◆ **What you are asked to do**:
Output the exact lines that start at the one containing "Viewport: 203px width, 214px height." and continue to the last line of the entries below; do not output pictures.

Collected data:
*** Block opens ***

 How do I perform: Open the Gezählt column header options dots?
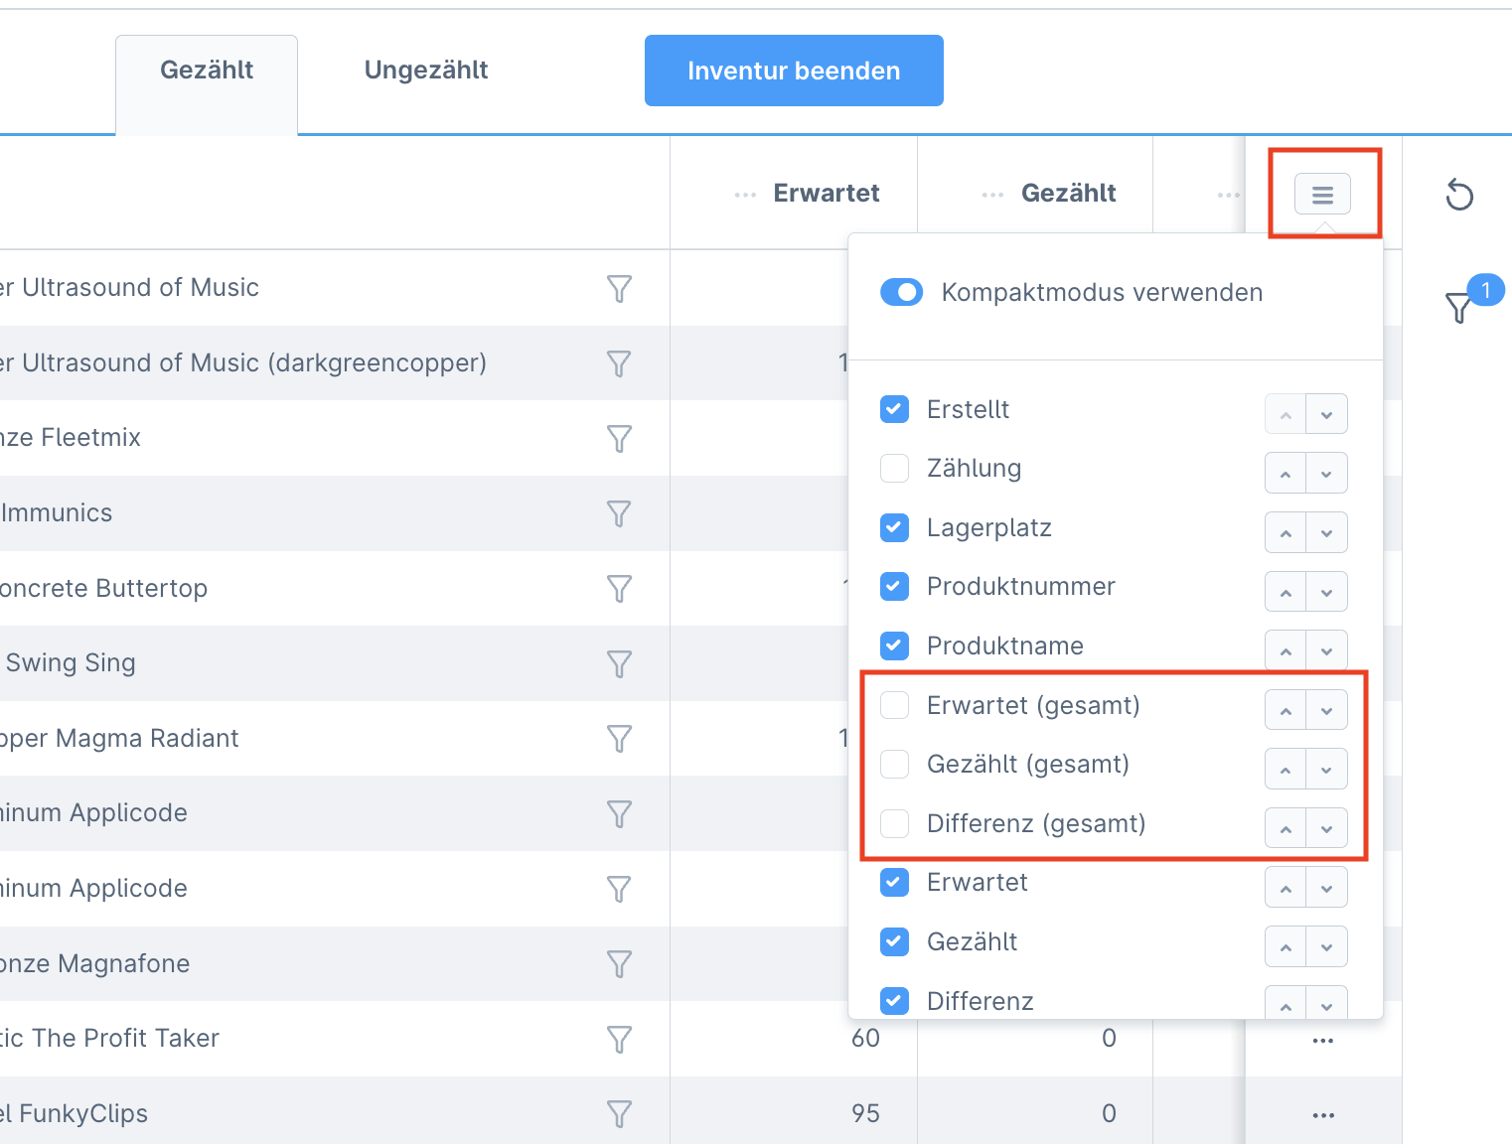[991, 195]
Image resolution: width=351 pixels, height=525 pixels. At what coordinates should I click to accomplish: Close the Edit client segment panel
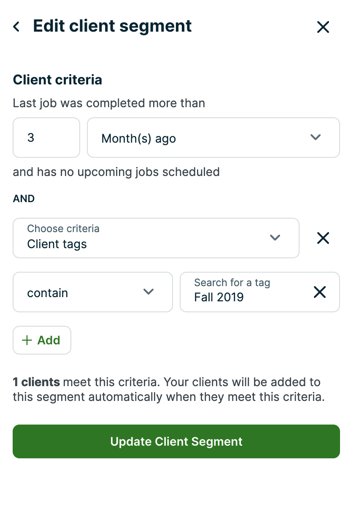click(323, 27)
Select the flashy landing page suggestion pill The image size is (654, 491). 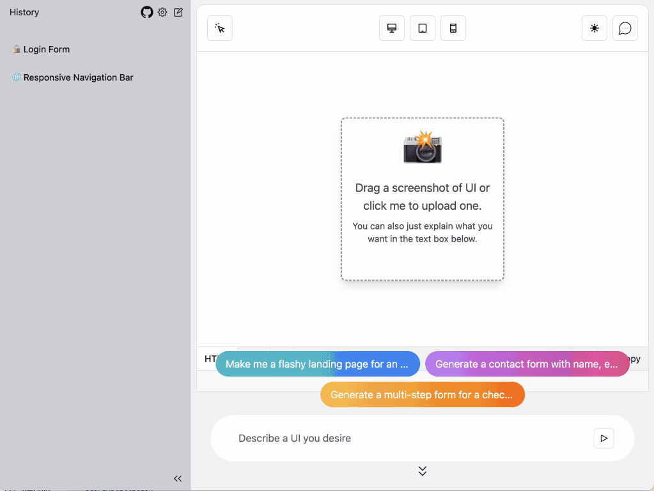(x=318, y=363)
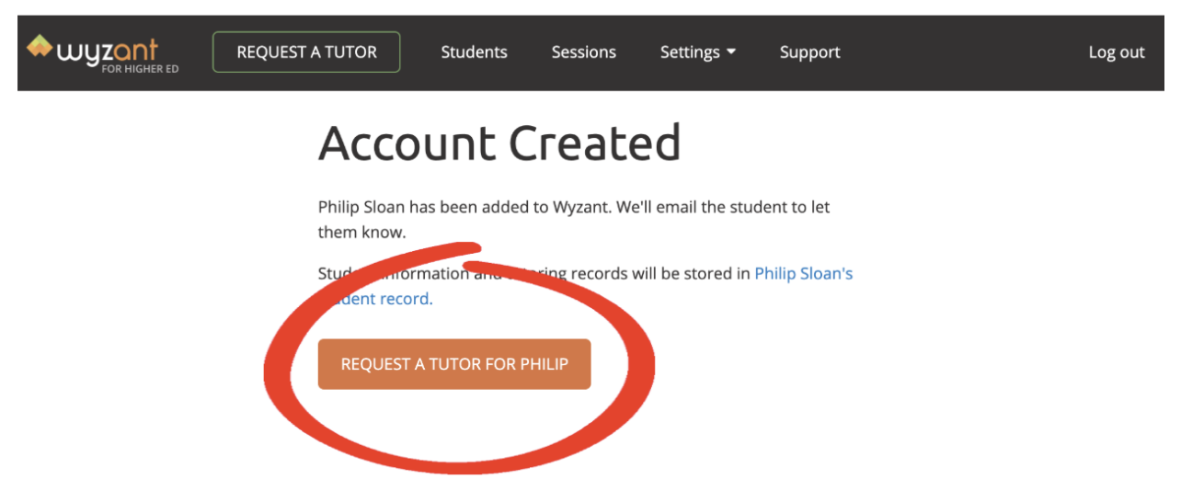The height and width of the screenshot is (491, 1181).
Task: Open the Support page
Action: coord(809,52)
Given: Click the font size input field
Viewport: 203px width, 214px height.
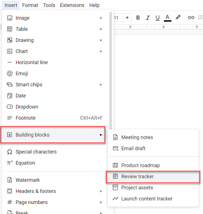Looking at the screenshot, I should (116, 18).
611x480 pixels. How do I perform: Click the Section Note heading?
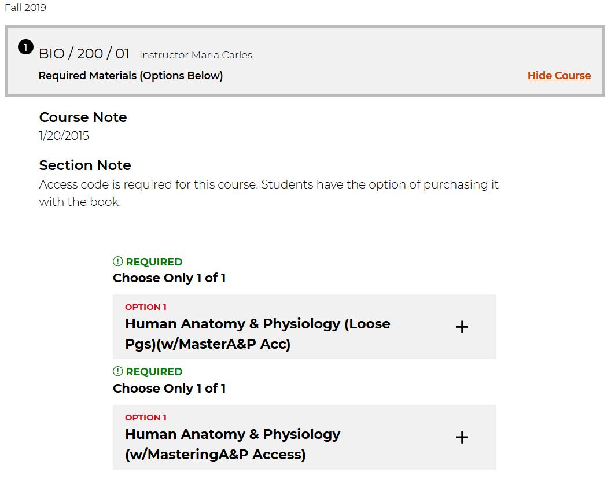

*** Block closes ***

◆ **Exercise response**:
Viewport: 203px width, 214px height.
Looking at the screenshot, I should (116, 18).
611x480 pixels. How do I perform: Click the Section Note heading?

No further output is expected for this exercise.